BEGIN Data provided
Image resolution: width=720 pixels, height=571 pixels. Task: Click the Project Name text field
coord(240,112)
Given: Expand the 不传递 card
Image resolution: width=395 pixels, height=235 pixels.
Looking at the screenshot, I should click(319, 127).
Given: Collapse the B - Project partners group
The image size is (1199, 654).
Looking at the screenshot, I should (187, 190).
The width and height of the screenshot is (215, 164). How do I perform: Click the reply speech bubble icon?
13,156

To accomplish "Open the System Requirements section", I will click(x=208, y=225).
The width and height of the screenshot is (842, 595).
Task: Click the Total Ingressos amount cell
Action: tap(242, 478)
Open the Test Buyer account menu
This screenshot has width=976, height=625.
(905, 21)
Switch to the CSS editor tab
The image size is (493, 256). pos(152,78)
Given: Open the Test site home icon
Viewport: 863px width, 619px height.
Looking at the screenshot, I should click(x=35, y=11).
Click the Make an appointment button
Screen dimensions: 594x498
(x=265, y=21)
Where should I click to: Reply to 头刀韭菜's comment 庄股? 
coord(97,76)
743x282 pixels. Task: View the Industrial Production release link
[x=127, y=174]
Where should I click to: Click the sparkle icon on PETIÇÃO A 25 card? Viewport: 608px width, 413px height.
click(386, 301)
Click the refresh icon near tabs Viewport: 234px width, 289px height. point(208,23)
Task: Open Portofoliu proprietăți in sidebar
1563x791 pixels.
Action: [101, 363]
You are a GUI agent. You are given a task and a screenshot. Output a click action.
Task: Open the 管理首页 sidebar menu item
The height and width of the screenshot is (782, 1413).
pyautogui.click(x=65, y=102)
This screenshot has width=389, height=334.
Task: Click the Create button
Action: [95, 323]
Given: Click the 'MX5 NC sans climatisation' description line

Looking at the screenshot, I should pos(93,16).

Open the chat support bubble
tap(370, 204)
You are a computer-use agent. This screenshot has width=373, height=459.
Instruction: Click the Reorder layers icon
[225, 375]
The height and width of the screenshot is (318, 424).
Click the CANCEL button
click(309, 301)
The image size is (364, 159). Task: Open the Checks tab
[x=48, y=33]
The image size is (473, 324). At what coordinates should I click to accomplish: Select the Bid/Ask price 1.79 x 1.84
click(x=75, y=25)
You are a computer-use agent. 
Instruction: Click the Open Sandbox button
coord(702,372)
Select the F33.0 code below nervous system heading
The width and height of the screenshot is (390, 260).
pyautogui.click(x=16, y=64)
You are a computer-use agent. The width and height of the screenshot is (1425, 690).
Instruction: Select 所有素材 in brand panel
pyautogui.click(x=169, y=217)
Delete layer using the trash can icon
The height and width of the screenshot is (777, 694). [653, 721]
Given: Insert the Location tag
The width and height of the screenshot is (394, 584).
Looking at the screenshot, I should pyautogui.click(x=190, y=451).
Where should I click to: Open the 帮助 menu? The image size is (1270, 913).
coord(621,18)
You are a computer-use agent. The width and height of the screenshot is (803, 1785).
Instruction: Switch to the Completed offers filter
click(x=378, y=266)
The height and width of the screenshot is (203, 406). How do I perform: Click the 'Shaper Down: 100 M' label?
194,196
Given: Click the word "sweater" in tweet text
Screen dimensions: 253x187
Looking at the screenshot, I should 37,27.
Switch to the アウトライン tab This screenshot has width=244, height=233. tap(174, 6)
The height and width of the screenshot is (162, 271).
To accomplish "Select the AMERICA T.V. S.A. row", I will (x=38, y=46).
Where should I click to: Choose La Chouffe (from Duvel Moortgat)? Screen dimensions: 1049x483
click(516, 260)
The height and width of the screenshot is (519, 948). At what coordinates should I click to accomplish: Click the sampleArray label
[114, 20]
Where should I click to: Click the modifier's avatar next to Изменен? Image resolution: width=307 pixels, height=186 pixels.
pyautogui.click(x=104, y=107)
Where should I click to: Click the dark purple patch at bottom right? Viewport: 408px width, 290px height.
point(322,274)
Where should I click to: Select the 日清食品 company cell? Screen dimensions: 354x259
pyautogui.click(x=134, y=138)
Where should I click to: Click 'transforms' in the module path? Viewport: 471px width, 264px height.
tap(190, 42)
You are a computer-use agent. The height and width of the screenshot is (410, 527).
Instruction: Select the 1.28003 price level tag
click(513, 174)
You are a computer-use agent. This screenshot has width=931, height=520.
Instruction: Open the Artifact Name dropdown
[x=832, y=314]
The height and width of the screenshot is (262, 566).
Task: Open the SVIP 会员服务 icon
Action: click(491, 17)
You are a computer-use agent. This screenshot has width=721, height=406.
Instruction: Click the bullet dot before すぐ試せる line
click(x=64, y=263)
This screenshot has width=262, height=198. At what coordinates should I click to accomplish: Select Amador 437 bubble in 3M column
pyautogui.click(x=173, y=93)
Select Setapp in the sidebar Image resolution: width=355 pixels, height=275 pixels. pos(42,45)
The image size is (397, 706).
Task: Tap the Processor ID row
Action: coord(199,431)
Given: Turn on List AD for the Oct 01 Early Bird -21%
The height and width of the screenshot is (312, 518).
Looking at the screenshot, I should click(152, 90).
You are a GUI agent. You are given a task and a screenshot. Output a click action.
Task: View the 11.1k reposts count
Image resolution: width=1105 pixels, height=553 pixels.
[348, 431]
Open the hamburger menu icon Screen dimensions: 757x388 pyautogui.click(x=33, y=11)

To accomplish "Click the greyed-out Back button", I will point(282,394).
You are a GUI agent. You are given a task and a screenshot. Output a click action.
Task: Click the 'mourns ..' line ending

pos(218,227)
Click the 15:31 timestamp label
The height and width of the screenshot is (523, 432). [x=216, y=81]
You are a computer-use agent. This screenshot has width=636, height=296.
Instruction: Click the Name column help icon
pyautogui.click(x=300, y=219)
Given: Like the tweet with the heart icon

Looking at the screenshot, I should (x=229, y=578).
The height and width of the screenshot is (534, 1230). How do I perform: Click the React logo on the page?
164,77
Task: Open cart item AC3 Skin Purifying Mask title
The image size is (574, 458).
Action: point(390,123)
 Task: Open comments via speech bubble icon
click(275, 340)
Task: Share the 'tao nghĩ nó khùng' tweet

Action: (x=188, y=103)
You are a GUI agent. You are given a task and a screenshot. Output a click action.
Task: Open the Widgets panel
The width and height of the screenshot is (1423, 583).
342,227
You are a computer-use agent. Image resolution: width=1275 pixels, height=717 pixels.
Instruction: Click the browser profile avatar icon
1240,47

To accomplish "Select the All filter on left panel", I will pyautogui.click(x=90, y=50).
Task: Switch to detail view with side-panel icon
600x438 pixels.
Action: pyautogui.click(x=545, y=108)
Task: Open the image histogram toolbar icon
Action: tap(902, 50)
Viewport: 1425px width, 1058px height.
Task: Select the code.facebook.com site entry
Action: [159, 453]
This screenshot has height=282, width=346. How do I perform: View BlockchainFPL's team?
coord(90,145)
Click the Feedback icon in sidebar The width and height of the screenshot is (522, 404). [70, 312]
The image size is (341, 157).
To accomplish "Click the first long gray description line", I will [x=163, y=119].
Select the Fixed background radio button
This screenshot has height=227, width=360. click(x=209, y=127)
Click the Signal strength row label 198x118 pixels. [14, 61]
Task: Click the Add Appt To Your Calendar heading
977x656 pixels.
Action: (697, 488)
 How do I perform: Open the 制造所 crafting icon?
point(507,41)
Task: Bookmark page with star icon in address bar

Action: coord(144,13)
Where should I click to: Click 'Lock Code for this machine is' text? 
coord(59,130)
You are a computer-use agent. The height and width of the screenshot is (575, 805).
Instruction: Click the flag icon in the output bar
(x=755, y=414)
END Data provided
Reproduce the data exactly. Keep every line intact.

Answer space »
Image resolution: width=720 pixels, height=571 pixels. Task: Click the Project Name text field
coord(240,112)
Given: Expand the 不传递 card
Image resolution: width=395 pixels, height=235 pixels.
Looking at the screenshot, I should click(319, 127).
Given: Collapse the B - Project partners group
The image size is (1199, 654).
Looking at the screenshot, I should (187, 190).
The width and height of the screenshot is (215, 164). How do I perform: Click the reply speech bubble icon?
13,156

To accomplish "Open the System Requirements section", I will click(x=208, y=225).
The width and height of the screenshot is (842, 595).
Task: Click the Total Ingressos amount cell
Action: tap(242, 478)
Open the Test Buyer account menu
This screenshot has width=976, height=625.
(905, 21)
Switch to the CSS editor tab
The image size is (493, 256). pos(152,78)
Given: Open the Test site home icon
Viewport: 863px width, 619px height.
Looking at the screenshot, I should click(x=35, y=11).
Click the Make an appointment button
Screen dimensions: 594x498
(x=265, y=21)
Where should I click to: Reply to 头刀韭菜's comment 庄股? 
coord(97,76)
743x282 pixels. Task: View the Industrial Production release link
[x=127, y=174]
Where should I click to: Click the sparkle icon on PETIÇÃO A 25 card? Viewport: 608px width, 413px height.
click(386, 301)
Click the refresh icon near tabs Viewport: 234px width, 289px height. point(208,23)
Task: Open Portofoliu proprietăți in sidebar
1563x791 pixels.
Action: [101, 363]
You are a GUI agent. You are given a task and a screenshot. Output a click action.
Task: Open the 管理首页 sidebar menu item
The height and width of the screenshot is (782, 1413).
pyautogui.click(x=65, y=102)
This screenshot has width=389, height=334.
Task: Click the Create button
Action: [95, 323]
Given: Click the 'MX5 NC sans climatisation' description line

Looking at the screenshot, I should pos(93,16).

Open the chat support bubble
tap(370, 204)
You are a computer-use agent. This screenshot has width=373, height=459.
Instruction: Click the Reorder layers icon
[225, 375]
The height and width of the screenshot is (318, 424).
Click the CANCEL button
click(309, 301)
The image size is (364, 159). Task: Open the Checks tab
[x=48, y=33]
The image size is (473, 324). At what coordinates should I click to accomplish: Select the Bid/Ask price 1.79 x 1.84
click(x=75, y=25)
You are a computer-use agent. 
Instruction: Click the Open Sandbox button
coord(702,372)
Select the F33.0 code below nervous system heading
The width and height of the screenshot is (390, 260).
pyautogui.click(x=16, y=64)
You are a computer-use agent. The width and height of the screenshot is (1425, 690).
Instruction: Select 所有素材 in brand panel
pyautogui.click(x=169, y=217)
Delete layer using the trash can icon
The height and width of the screenshot is (777, 694). [653, 721]
Given: Insert the Location tag
The width and height of the screenshot is (394, 584).
Looking at the screenshot, I should pyautogui.click(x=190, y=451).
Where should I click to: Open the 帮助 menu? The image size is (1270, 913).
coord(621,18)
You are a computer-use agent. The width and height of the screenshot is (803, 1785).
Instruction: Switch to the Completed offers filter
click(x=378, y=266)
The height and width of the screenshot is (203, 406). How do I perform: Click the 'Shaper Down: 100 M' label?
194,196
Given: Click the word "sweater" in tweet text
Screen dimensions: 253x187
Looking at the screenshot, I should 37,27.
Switch to the アウトライン tab This screenshot has width=244, height=233. tap(174, 6)
The height and width of the screenshot is (162, 271).
To accomplish "Select the AMERICA T.V. S.A. row", I will (x=38, y=46).
Where should I click to: Choose La Chouffe (from Duvel Moortgat)? Screen dimensions: 1049x483
click(516, 260)
The height and width of the screenshot is (519, 948). At what coordinates should I click to accomplish: Click the sampleArray label
[114, 20]
Where should I click to: Click the modifier's avatar next to Изменен? Image resolution: width=307 pixels, height=186 pixels.
pyautogui.click(x=104, y=107)
Where should I click to: Click the dark purple patch at bottom right? Viewport: 408px width, 290px height.
point(322,274)
Where should I click to: Select the 日清食品 company cell? Screen dimensions: 354x259
pyautogui.click(x=134, y=138)
Where should I click to: Click 'transforms' in the module path? Viewport: 471px width, 264px height.
tap(190, 42)
You are a computer-use agent. The height and width of the screenshot is (410, 527).
Instruction: Select the 1.28003 price level tag
click(513, 174)
You are a computer-use agent. This screenshot has width=931, height=520.
Instruction: Open the Artifact Name dropdown
[x=832, y=314]
The height and width of the screenshot is (262, 566).
Task: Open the SVIP 会员服务 icon
Action: click(491, 17)
You are a computer-use agent. This screenshot has width=721, height=406.
Instruction: Click the bullet dot before すぐ試せる line
click(x=64, y=263)
This screenshot has width=262, height=198. At what coordinates should I click to accomplish: Select Amador 437 bubble in 3M column
pyautogui.click(x=173, y=93)
Select Setapp in the sidebar Image resolution: width=355 pixels, height=275 pixels. pos(42,45)
The image size is (397, 706).
Task: Tap the Processor ID row
Action: coord(199,431)
Given: Turn on List AD for the Oct 01 Early Bird -21%
The height and width of the screenshot is (312, 518).
Looking at the screenshot, I should click(152, 90).
You are a GUI agent. You are given a task and a screenshot. Output a click action.
Task: View the 11.1k reposts count
Image resolution: width=1105 pixels, height=553 pixels.
[348, 431]
Open the hamburger menu icon Screen dimensions: 757x388 pyautogui.click(x=33, y=11)

To accomplish "Click the greyed-out Back button", I will point(282,394).
You are a GUI agent. You are given a task and a screenshot. Output a click action.
Task: Click the 'mourns ..' line ending

pos(218,227)
Click the 15:31 timestamp label
The height and width of the screenshot is (523, 432). [x=216, y=81]
You are a computer-use agent. This screenshot has width=636, height=296.
Instruction: Click the Name column help icon
pyautogui.click(x=300, y=219)
Given: Like the tweet with the heart icon

Looking at the screenshot, I should (x=229, y=578).
The height and width of the screenshot is (534, 1230). How do I perform: Click the React logo on the page?
164,77
Task: Open cart item AC3 Skin Purifying Mask title
The image size is (574, 458).
Action: point(390,123)
 Task: Open comments via speech bubble icon
click(275, 340)
Task: Share the 'tao nghĩ nó khùng' tweet

Action: (x=188, y=103)
You are a GUI agent. You are given a task and a screenshot. Output a click action.
Task: Open the Widgets panel
The width and height of the screenshot is (1423, 583).
342,227
You are a computer-use agent. Image resolution: width=1275 pixels, height=717 pixels.
Instruction: Click the browser profile avatar icon
1240,47

To accomplish "Select the All filter on left panel", I will pyautogui.click(x=90, y=50).
Task: Switch to detail view with side-panel icon
600x438 pixels.
Action: pyautogui.click(x=545, y=108)
Task: Open the image histogram toolbar icon
Action: tap(902, 50)
Viewport: 1425px width, 1058px height.
Task: Select the code.facebook.com site entry
Action: [159, 453]
This screenshot has height=282, width=346. How do I perform: View BlockchainFPL's team?
coord(90,145)
Click the Feedback icon in sidebar The width and height of the screenshot is (522, 404). [70, 312]
The image size is (341, 157).
To accomplish "Click the first long gray description line", I will [x=163, y=119].
Select the Fixed background radio button
This screenshot has height=227, width=360. click(x=209, y=127)
Click the Signal strength row label 198x118 pixels. [14, 61]
Task: Click the Add Appt To Your Calendar heading
977x656 pixels.
Action: (697, 488)
 How do I perform: Open the 制造所 crafting icon?
point(507,41)
Task: Bookmark page with star icon in address bar

Action: coord(144,13)
Where should I click to: Click 'Lock Code for this machine is' text? 
coord(59,130)
You are a computer-use agent. The height and width of the screenshot is (575, 805).
Instruction: Click the flag icon in the output bar
(x=755, y=414)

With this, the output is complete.